**** Provided records
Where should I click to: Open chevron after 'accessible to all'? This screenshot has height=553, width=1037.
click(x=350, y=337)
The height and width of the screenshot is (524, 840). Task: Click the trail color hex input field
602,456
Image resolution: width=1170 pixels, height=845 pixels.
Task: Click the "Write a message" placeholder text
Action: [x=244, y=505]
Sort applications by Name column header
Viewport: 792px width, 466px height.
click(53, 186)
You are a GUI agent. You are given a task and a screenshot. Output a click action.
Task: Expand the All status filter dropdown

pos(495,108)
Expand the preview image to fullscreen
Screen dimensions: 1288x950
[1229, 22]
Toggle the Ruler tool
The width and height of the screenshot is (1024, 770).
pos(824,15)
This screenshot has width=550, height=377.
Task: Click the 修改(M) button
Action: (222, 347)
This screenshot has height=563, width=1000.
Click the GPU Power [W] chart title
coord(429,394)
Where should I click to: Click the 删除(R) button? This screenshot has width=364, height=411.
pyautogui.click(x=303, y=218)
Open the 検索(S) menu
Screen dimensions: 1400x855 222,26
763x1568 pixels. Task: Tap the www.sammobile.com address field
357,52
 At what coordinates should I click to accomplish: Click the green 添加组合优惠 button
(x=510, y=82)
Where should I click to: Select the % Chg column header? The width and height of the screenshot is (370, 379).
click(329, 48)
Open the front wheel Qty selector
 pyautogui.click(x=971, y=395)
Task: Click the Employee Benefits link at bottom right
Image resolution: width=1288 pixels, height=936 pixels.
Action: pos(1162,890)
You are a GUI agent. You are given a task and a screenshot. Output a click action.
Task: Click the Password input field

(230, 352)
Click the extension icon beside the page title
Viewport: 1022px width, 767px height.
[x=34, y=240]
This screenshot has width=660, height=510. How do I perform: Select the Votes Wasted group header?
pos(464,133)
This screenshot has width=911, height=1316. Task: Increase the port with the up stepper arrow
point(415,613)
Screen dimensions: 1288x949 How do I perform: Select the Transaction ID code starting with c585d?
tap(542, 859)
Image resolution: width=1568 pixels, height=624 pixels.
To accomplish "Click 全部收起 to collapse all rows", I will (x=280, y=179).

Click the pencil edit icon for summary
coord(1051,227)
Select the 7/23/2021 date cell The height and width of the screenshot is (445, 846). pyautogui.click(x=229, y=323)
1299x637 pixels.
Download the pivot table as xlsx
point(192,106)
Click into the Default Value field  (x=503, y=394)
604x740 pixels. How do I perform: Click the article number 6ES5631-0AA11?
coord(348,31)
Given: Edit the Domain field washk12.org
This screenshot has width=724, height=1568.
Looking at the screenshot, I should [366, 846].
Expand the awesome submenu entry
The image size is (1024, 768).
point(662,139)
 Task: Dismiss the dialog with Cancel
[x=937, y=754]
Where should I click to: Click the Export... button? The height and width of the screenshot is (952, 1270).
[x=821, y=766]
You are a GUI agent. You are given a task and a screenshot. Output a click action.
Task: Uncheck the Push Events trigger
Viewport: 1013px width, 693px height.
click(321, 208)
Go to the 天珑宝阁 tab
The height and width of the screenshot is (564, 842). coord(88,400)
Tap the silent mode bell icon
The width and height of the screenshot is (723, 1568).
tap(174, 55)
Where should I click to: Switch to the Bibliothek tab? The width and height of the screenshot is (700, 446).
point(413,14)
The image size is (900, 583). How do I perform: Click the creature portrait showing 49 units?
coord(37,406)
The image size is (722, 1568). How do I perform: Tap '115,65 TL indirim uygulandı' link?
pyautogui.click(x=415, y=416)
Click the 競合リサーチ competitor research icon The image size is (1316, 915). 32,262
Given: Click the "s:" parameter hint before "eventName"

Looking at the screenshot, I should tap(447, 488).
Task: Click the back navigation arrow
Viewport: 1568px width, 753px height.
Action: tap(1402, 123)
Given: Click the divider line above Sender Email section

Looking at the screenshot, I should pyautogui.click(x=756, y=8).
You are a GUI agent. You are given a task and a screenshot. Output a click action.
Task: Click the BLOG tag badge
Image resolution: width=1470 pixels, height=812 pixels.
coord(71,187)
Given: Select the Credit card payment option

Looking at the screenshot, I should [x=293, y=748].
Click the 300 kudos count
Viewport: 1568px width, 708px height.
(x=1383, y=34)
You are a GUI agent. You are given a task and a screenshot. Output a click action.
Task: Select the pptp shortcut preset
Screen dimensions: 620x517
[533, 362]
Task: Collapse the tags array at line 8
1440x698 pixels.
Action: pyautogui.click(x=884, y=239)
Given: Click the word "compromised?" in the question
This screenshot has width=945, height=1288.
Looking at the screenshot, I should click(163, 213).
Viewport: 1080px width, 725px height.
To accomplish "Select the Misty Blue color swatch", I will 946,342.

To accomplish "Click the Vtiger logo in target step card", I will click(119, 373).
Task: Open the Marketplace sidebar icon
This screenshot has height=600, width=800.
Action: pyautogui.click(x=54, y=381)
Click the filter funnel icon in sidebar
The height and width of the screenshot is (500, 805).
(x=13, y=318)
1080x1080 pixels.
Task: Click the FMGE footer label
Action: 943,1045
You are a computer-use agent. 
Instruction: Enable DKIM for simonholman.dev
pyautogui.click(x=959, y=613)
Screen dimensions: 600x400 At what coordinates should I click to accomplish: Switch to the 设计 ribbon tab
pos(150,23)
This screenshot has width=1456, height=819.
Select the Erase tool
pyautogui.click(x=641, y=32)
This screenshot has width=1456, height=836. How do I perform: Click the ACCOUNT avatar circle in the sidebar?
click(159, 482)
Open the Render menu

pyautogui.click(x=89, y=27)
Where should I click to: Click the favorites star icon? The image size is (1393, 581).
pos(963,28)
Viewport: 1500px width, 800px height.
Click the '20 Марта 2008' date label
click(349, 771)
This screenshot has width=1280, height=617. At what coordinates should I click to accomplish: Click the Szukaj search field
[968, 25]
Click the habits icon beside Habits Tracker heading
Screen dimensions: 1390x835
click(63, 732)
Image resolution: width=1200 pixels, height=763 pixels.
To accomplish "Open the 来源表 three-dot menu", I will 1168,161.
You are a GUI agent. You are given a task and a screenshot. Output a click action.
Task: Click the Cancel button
********
## [Given request]
Render every line of the material above as a numbered list, omitting the blank lines.

## [Written response]
1. Where should I click to: Open chevron after 'accessible to all'? This screenshot has height=553, width=1037.
2. click(x=350, y=337)
3. The height and width of the screenshot is (524, 840). Task: Click the trail color hex input field
4. 602,456
5. Image resolution: width=1170 pixels, height=845 pixels.
6. Task: Click the "Write a message" placeholder text
7. Action: [x=244, y=505]
8. Sort applications by Name column header
9. Viewport: 792px width, 466px height.
10. click(53, 186)
11. You are a GUI agent. You are given a task and a screenshot. Output a click action.
12. Task: Expand the All status filter dropdown
13. pos(495,108)
14. Expand the preview image to fullscreen
15. Screen dimensions: 1288x950
16. [1229, 22]
17. Toggle the Ruler tool
18. The width and height of the screenshot is (1024, 770).
19. pos(824,15)
20. This screenshot has width=550, height=377.
21. Task: Click the 修改(M) button
22. Action: (222, 347)
23. This screenshot has height=563, width=1000.
24. Click the GPU Power [W] chart title
25. coord(429,394)
26. Where should I click to: Click the 删除(R) button? This screenshot has width=364, height=411.
27. pyautogui.click(x=303, y=218)
28. Open the 検索(S) menu
29. Screen dimensions: 1400x855 222,26
30. 763x1568 pixels. Task: Tap the www.sammobile.com address field
31. 357,52
32.  At what coordinates should I click to accomplish: Click the green 添加组合优惠 button
33. (x=510, y=82)
34. Where should I click to: Select the % Chg column header? The width and height of the screenshot is (370, 379).
35. click(329, 48)
36. Open the front wheel Qty selector
37.  pyautogui.click(x=971, y=395)
38. Task: Click the Employee Benefits link at bottom right
39. Image resolution: width=1288 pixels, height=936 pixels.
40. Action: pos(1162,890)
41. You are a GUI agent. You are given a task and a screenshot. Output a click action.
42. Task: Click the Password input field
43. (230, 352)
44. Click the extension icon beside the page title
45. Viewport: 1022px width, 767px height.
46. [x=34, y=240]
47. This screenshot has width=660, height=510. How do I perform: Select the Votes Wasted group header?
48. pos(464,133)
49. This screenshot has width=911, height=1316. Task: Increase the port with the up stepper arrow
50. point(415,613)
51. Screen dimensions: 1288x949 How do I perform: Select the Transaction ID code starting with c585d?
52. tap(542, 859)
53. Image resolution: width=1568 pixels, height=624 pixels.
54. To accomplish "Click 全部收起 to collapse all rows", I will (x=280, y=179).
55. Click the pencil edit icon for summary
56. coord(1051,227)
57. Select the 7/23/2021 date cell The height and width of the screenshot is (445, 846). pyautogui.click(x=229, y=323)
58. 1299x637 pixels.
59. Download the pivot table as xlsx
60. point(192,106)
61. Click into the Default Value field  (x=503, y=394)
62. 604x740 pixels. How do I perform: Click the article number 6ES5631-0AA11?
63. coord(348,31)
64. Given: Edit the Domain field washk12.org
65. This screenshot has width=724, height=1568.
66. Looking at the screenshot, I should [366, 846].
67. Expand the awesome submenu entry
68. The image size is (1024, 768).
69. point(662,139)
70.  Task: Dismiss the dialog with Cancel
71. [x=937, y=754]
72. Where should I click to: Click the Export... button? The height and width of the screenshot is (952, 1270).
73. [x=821, y=766]
74. You are a GUI agent. You are given a task and a screenshot. Output a click action.
75. Task: Uncheck the Push Events trigger
76. Viewport: 1013px width, 693px height.
77. click(321, 208)
78. Go to the 天珑宝阁 tab
79. The height and width of the screenshot is (564, 842). coord(88,400)
80. Tap the silent mode bell icon
81. The width and height of the screenshot is (723, 1568).
82. tap(174, 55)
83. Where should I click to: Switch to the Bibliothek tab? The width and height of the screenshot is (700, 446).
84. point(413,14)
85. The image size is (900, 583). How do I perform: Click the creature portrait showing 49 units?
86. coord(37,406)
87. The image size is (722, 1568). How do I perform: Tap '115,65 TL indirim uygulandı' link?
88. pyautogui.click(x=415, y=416)
89. Click the 競合リサーチ competitor research icon The image size is (1316, 915). 32,262
90. Given: Click the "s:" parameter hint before "eventName"
91. Looking at the screenshot, I should tap(447, 488).
92. Task: Click the back navigation arrow
93. Viewport: 1568px width, 753px height.
94. Action: tap(1402, 123)
95. Given: Click the divider line above Sender Email section
96. Looking at the screenshot, I should pyautogui.click(x=756, y=8).
97. You are a GUI agent. You are given a task and a screenshot. Output a click action.
98. Task: Click the BLOG tag badge
99. Image resolution: width=1470 pixels, height=812 pixels.
100. coord(71,187)
101. Given: Select the Credit card payment option
102. Looking at the screenshot, I should [x=293, y=748].
103. Click the 300 kudos count
104. Viewport: 1568px width, 708px height.
105. (x=1383, y=34)
106. You are a GUI agent. You are given a task and a screenshot. Output a click action.
107. Task: Select the pptp shortcut preset
108. Screen dimensions: 620x517
109. [533, 362]
110. Task: Collapse the tags array at line 8
111. 1440x698 pixels.
112. Action: pyautogui.click(x=884, y=239)
113. Given: Click the word "compromised?" in the question
114. This screenshot has width=945, height=1288.
115. Looking at the screenshot, I should click(163, 213).
116. Viewport: 1080px width, 725px height.
117. To accomplish "Select the Misty Blue color swatch", I will 946,342.
118. To accomplish "Click the Vtiger logo in target step card", I will click(119, 373).
119. Task: Open the Marketplace sidebar icon
120. This screenshot has height=600, width=800.
121. Action: pyautogui.click(x=54, y=381)
122. Click the filter funnel icon in sidebar
123. The height and width of the screenshot is (500, 805).
124. (x=13, y=318)
125. 1080x1080 pixels.
126. Task: Click the FMGE footer label
127. Action: 943,1045
128. You are a computer-use agent. 
129. Instruction: Enable DKIM for simonholman.dev
130. pyautogui.click(x=959, y=613)
131. Screen dimensions: 600x400 At what coordinates should I click to accomplish: Switch to the 设计 ribbon tab
132. pos(150,23)
133. This screenshot has width=1456, height=819.
134. Select the Erase tool
135. pyautogui.click(x=641, y=32)
136. This screenshot has width=1456, height=836. How do I perform: Click the ACCOUNT avatar circle in the sidebar?
137. click(159, 482)
138. Open the Render menu
139. pyautogui.click(x=89, y=27)
140. Where should I click to: Click the favorites star icon? The image size is (1393, 581).
141. pos(963,28)
142. Viewport: 1500px width, 800px height.
143. Click the '20 Марта 2008' date label
144. click(349, 771)
145. This screenshot has width=1280, height=617. At what coordinates should I click to accomplish: Click the Szukaj search field
146. [968, 25]
147. Click the habits icon beside Habits Tracker heading
148. Screen dimensions: 1390x835
149. click(63, 732)
150. Image resolution: width=1200 pixels, height=763 pixels.
151. To accomplish "Open the 来源表 three-dot menu", I will 1168,161.
152. You are a GUI agent. You are given a task and a screenshot. Output a click action.
153. Task: Click the Cancel button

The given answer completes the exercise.